Please transcribe the line with "Click the search magnifier icon" and the lines after it through the end of the listing below, keeping both ends and nothing more.

Material for the task:
━━━━━━━━━━

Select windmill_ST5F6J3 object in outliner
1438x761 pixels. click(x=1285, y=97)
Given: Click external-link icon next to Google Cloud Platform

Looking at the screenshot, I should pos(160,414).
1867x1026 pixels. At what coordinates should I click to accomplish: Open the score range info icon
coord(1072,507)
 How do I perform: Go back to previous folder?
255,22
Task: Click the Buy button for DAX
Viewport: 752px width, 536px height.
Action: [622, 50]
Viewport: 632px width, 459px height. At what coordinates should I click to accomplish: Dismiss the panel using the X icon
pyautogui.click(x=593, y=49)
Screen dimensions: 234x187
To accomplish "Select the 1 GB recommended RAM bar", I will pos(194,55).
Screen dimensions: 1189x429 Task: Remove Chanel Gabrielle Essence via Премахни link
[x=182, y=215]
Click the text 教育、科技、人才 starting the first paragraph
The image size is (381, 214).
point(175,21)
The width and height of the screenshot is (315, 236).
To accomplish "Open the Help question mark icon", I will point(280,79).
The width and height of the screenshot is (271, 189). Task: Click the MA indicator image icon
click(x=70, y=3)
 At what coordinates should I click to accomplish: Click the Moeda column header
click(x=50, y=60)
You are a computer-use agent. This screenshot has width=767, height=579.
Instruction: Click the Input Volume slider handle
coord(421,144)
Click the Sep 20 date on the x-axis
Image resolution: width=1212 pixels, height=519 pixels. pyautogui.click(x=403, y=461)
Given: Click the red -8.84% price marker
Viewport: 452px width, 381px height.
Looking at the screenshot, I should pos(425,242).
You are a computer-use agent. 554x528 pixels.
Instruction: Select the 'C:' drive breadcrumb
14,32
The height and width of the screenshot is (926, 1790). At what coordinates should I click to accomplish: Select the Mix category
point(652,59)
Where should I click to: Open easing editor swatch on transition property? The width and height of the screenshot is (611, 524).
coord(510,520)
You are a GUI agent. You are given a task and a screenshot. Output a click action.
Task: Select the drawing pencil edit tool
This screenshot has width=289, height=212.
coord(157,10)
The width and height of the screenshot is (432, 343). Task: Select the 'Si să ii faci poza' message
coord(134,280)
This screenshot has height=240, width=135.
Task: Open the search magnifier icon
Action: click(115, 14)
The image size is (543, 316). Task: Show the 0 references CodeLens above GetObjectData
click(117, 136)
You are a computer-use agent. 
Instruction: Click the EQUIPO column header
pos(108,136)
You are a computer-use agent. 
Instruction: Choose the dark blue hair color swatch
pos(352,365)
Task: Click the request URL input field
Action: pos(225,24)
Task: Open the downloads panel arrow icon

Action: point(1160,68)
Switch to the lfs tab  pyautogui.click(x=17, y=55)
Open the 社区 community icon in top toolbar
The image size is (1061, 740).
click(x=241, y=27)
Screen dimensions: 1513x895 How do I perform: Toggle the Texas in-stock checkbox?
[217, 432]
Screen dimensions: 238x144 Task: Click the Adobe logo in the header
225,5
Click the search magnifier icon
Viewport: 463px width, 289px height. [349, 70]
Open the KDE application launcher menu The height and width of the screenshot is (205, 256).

━━━━━━━━━━

The completed task:
Click the search magnifier icon
Viewport: 463px width, 289px height. [349, 70]
Open the KDE application launcher menu The height and width of the screenshot is (205, 256).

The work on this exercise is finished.